(DATASET RECORDS)
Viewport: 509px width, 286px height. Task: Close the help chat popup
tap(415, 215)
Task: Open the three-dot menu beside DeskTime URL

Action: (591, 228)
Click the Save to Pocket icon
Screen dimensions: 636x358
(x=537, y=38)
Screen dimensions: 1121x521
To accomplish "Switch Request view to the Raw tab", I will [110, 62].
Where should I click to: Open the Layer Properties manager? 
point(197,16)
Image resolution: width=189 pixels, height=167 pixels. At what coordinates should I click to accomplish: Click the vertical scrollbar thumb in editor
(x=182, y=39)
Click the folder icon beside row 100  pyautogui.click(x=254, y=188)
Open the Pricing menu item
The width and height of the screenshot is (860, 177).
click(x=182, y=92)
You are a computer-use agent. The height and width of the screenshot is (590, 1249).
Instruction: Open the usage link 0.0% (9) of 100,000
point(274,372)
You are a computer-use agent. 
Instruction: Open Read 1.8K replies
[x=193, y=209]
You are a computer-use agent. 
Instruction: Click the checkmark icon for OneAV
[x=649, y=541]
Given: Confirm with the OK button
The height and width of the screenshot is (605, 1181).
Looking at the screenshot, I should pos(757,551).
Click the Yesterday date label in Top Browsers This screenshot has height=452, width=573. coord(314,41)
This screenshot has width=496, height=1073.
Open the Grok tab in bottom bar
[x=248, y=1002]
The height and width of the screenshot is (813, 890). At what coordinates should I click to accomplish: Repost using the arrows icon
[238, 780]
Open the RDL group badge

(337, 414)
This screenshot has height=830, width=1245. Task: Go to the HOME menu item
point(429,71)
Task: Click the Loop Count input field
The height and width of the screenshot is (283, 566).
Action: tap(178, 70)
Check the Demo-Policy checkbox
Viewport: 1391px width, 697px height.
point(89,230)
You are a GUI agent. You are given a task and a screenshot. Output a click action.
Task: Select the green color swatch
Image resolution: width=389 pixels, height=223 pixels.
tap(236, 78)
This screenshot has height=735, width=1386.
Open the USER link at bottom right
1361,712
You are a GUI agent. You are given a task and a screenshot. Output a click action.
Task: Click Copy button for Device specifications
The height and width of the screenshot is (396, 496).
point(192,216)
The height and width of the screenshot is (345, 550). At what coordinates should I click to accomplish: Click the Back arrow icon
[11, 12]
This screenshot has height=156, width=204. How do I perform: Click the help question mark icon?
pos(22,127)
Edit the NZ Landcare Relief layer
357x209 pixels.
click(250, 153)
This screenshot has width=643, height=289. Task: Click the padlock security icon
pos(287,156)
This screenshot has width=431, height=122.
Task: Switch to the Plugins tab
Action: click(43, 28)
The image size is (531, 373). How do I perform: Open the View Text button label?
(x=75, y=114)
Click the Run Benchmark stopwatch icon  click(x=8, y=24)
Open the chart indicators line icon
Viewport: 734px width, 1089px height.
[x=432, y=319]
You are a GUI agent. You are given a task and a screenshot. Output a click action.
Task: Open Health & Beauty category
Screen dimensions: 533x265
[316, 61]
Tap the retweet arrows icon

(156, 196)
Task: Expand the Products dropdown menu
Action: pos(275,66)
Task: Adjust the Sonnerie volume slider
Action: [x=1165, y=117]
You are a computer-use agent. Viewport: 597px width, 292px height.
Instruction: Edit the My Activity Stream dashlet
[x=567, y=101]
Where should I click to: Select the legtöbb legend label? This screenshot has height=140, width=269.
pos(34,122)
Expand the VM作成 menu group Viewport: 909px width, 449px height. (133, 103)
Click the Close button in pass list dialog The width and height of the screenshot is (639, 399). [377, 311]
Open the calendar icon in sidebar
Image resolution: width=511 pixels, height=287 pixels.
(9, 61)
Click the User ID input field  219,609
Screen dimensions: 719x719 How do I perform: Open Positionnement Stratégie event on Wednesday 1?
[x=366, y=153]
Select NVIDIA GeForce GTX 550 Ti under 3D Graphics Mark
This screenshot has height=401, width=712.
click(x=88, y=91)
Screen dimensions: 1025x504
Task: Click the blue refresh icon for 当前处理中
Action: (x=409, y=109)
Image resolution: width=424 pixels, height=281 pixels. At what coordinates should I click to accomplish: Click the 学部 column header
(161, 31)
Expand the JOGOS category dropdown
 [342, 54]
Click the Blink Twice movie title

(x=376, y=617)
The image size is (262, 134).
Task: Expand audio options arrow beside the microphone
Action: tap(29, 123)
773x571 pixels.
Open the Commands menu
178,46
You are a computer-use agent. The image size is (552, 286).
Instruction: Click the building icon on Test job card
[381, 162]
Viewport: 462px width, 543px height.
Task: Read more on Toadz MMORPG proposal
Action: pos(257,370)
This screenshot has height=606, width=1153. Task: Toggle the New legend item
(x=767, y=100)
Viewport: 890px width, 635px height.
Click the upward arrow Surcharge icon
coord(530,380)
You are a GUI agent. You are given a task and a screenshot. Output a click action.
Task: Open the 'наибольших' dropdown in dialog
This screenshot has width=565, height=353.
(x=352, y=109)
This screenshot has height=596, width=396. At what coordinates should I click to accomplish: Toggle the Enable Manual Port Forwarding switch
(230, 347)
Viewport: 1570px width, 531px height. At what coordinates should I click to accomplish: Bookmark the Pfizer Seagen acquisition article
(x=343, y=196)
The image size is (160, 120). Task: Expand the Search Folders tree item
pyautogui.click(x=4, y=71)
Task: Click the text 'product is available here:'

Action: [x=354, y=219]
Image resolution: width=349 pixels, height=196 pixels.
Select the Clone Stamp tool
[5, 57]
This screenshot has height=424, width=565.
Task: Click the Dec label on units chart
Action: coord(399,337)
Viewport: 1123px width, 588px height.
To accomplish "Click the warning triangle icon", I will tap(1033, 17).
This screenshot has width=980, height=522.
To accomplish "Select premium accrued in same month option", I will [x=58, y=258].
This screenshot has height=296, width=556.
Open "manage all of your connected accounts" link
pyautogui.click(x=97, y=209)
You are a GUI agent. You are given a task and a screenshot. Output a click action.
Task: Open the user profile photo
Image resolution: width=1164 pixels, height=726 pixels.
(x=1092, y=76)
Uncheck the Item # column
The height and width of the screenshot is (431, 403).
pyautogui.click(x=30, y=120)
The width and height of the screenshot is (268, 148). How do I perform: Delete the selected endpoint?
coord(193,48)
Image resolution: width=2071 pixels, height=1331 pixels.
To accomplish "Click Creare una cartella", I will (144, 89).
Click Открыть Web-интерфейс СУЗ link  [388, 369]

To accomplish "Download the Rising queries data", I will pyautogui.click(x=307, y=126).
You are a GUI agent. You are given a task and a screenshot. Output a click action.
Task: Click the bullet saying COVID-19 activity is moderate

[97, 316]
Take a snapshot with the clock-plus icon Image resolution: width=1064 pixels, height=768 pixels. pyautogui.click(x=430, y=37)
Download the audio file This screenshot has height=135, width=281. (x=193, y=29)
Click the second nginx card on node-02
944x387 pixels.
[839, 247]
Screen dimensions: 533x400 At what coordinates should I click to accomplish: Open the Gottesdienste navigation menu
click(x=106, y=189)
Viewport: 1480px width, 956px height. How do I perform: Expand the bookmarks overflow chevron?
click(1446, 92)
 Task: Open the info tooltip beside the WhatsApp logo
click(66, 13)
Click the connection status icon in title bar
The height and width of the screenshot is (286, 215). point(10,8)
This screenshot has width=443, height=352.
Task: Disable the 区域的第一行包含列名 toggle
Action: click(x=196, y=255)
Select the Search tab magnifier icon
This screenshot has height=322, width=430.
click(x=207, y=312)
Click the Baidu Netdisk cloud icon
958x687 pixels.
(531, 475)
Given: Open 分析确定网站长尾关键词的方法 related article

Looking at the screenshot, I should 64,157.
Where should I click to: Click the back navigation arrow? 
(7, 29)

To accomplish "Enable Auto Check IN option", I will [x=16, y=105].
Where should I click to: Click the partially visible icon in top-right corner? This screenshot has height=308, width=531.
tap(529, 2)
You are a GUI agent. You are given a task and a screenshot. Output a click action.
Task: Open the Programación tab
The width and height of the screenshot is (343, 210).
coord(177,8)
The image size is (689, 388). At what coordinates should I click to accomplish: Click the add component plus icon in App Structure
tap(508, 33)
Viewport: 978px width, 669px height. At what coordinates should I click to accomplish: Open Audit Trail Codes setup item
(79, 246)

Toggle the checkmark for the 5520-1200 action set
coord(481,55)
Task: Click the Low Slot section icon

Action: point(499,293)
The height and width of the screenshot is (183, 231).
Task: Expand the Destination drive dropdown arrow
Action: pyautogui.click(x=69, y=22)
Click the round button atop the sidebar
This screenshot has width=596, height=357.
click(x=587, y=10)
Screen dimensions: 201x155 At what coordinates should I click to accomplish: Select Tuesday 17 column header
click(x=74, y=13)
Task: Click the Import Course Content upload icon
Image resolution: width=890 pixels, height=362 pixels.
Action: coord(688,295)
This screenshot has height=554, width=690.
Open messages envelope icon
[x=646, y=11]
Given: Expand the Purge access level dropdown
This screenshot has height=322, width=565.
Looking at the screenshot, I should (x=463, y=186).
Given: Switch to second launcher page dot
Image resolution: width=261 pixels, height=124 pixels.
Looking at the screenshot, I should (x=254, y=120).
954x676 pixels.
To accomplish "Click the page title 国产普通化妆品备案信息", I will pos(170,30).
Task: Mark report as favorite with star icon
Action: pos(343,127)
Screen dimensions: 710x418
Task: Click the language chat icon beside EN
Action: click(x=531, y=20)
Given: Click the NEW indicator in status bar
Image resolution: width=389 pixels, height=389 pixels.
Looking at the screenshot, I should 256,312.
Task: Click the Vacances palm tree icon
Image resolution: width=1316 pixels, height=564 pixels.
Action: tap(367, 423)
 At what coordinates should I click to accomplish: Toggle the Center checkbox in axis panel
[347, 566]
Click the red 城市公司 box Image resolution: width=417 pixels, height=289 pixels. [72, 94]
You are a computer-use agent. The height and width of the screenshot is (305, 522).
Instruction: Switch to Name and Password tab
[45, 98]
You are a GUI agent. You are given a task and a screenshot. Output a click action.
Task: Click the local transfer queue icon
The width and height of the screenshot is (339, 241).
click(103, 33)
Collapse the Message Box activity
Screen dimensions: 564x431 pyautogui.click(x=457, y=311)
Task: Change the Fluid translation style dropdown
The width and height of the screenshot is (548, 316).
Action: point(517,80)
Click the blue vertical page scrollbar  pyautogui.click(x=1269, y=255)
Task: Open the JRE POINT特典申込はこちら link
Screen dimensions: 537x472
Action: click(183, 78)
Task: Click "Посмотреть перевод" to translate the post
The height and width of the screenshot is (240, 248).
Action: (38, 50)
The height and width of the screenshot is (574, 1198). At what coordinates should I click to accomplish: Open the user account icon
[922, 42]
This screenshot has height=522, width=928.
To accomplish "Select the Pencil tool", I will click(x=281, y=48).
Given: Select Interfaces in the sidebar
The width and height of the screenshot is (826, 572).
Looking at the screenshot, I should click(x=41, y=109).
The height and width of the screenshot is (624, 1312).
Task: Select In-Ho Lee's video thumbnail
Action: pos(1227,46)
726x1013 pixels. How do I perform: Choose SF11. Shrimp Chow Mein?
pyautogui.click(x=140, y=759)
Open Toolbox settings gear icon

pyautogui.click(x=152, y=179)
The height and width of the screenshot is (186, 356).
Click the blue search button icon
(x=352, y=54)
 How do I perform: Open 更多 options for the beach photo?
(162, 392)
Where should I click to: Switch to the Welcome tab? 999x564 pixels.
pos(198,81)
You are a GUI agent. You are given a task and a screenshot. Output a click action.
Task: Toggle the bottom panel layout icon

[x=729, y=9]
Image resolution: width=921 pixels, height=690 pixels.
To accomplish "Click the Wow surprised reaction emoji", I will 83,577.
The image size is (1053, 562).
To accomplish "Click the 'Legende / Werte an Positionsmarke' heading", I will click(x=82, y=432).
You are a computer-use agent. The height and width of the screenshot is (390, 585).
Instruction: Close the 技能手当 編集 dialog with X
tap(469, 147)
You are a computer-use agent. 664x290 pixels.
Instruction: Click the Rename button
(End DATASET RECORDS)
Give the number of lines in the listing above that contain "input", and nothing else.

2